Stored data entries
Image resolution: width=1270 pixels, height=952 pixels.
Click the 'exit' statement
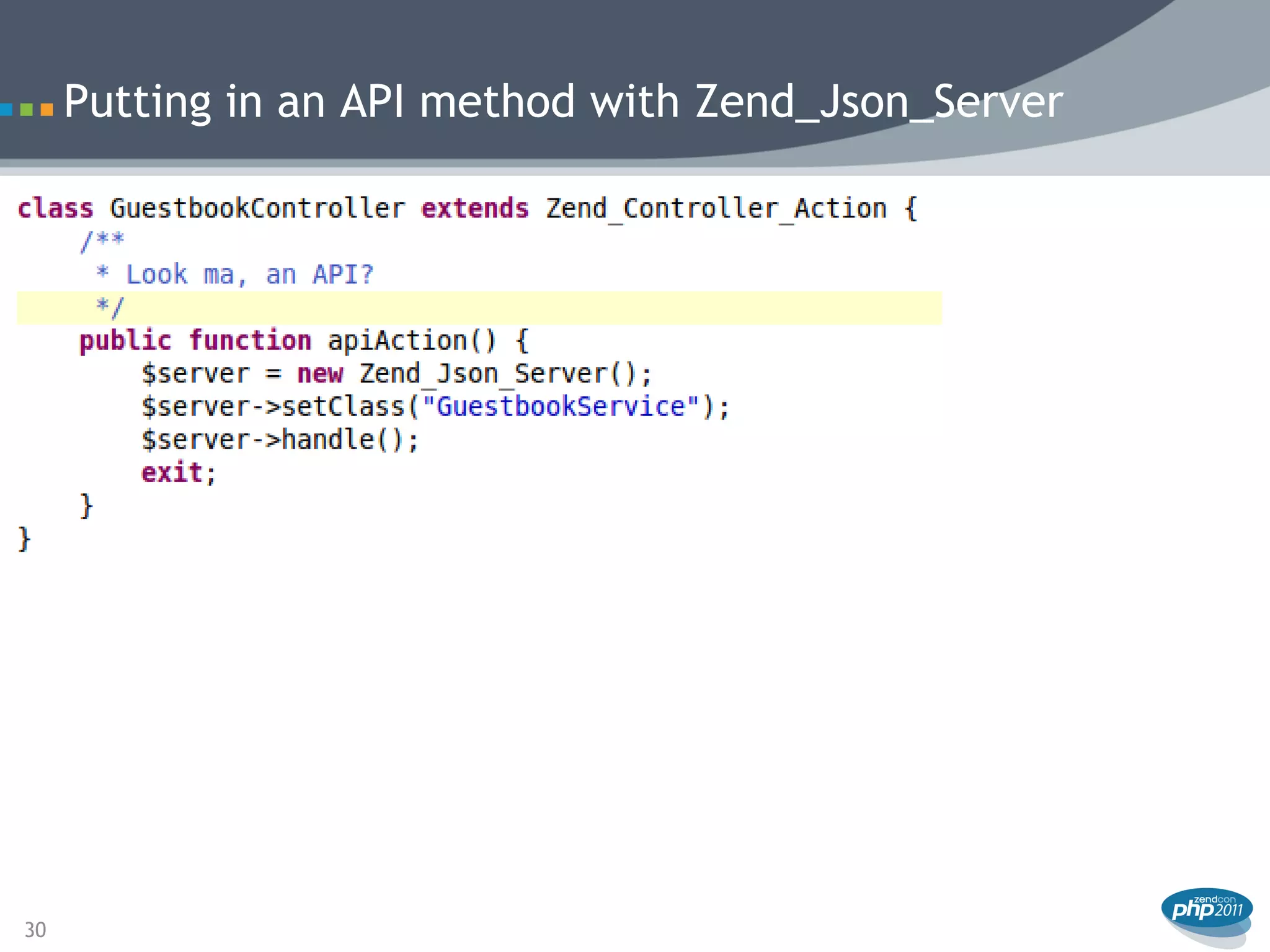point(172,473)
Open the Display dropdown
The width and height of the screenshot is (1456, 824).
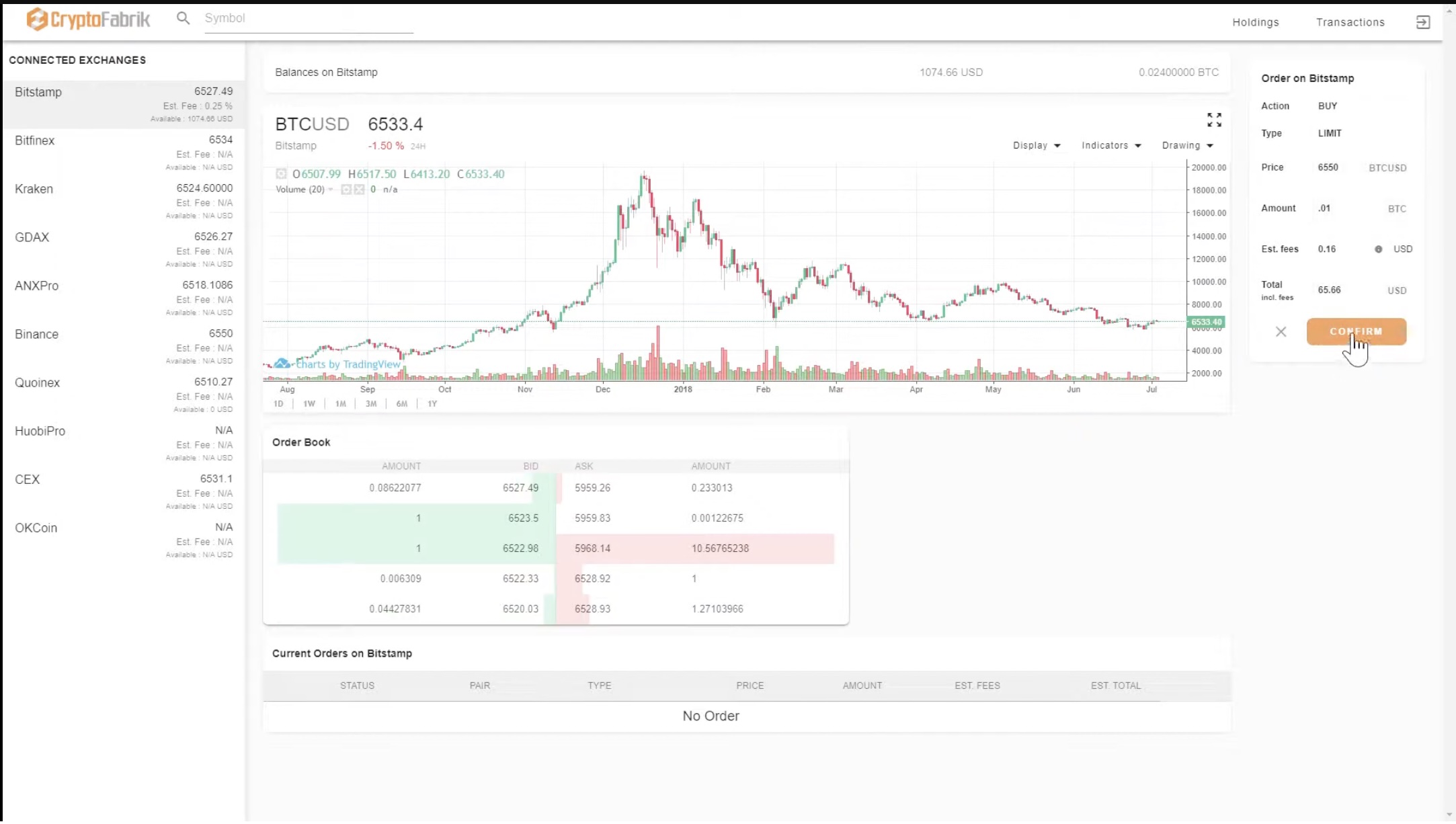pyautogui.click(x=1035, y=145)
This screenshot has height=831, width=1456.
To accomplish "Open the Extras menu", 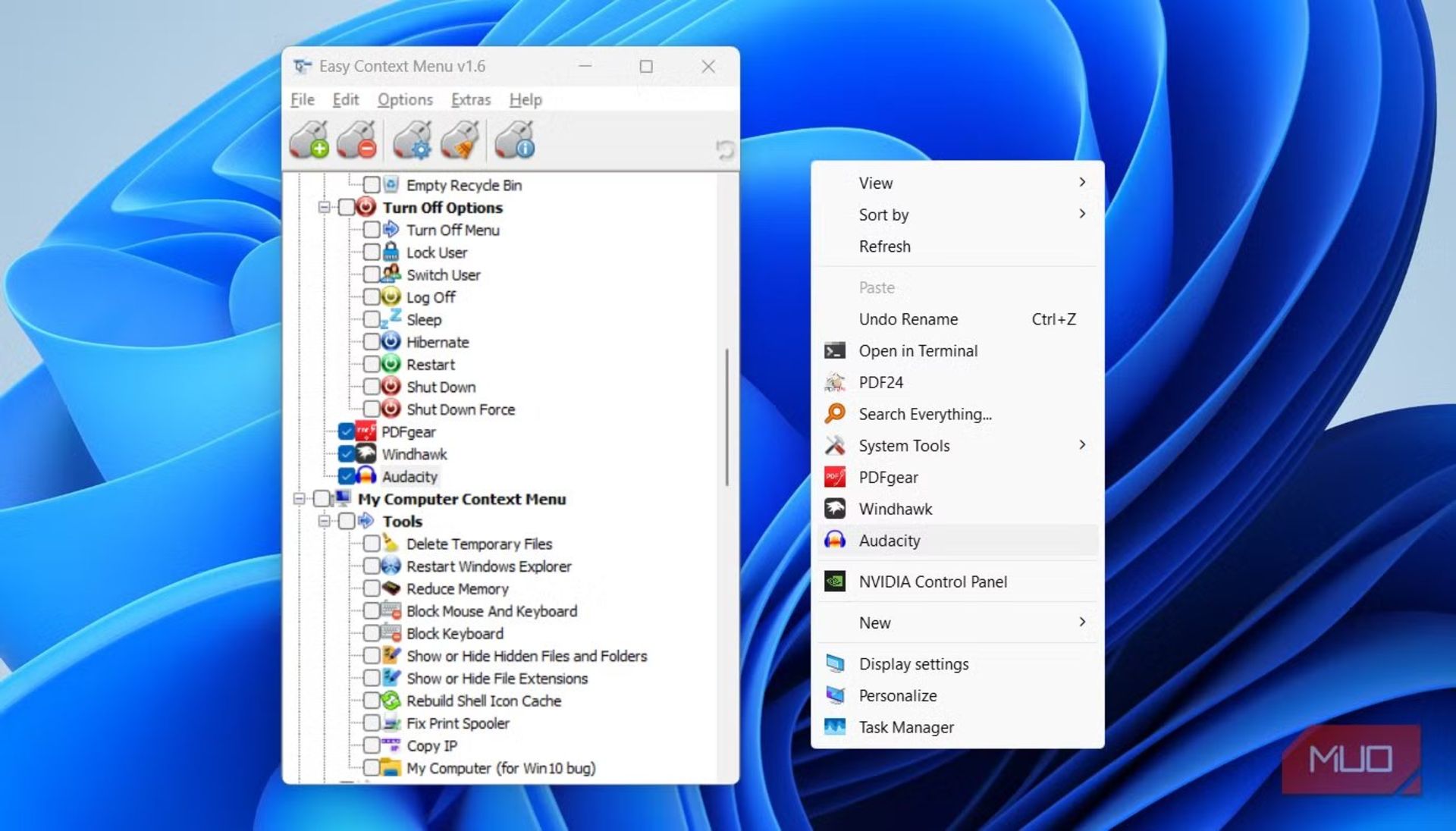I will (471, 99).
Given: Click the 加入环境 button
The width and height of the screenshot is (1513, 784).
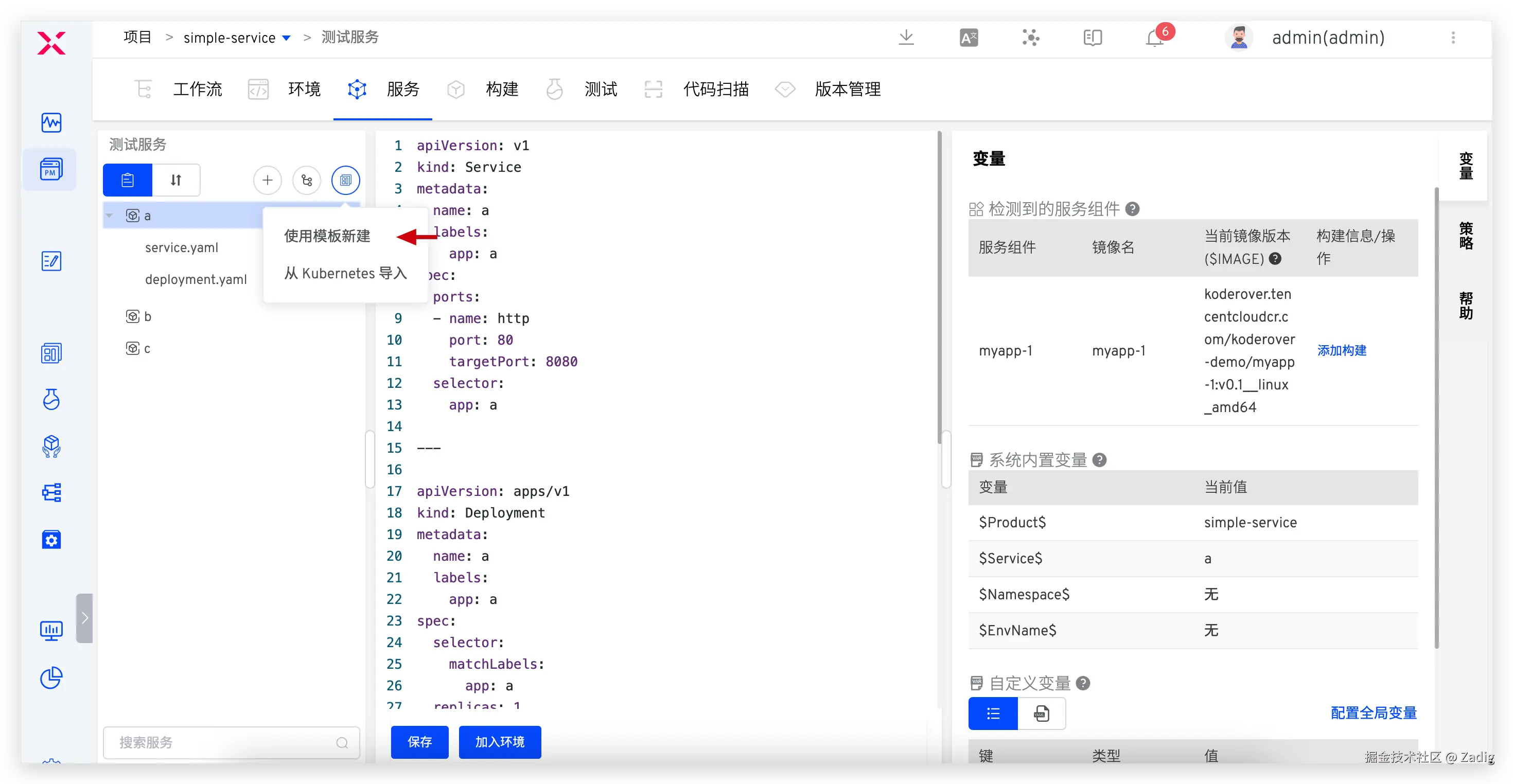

> [EXERCISE INSTRUCTIONS] Only the lines from the one containing "Given: Click the 加入环境 button" through the last line of the data belong in the copy, both included and reproduced exactly. Pictures do not.

> [SOLUTION FOR THIS PROBLEM]
Given: Click the 加入环境 button
The width and height of the screenshot is (1513, 784).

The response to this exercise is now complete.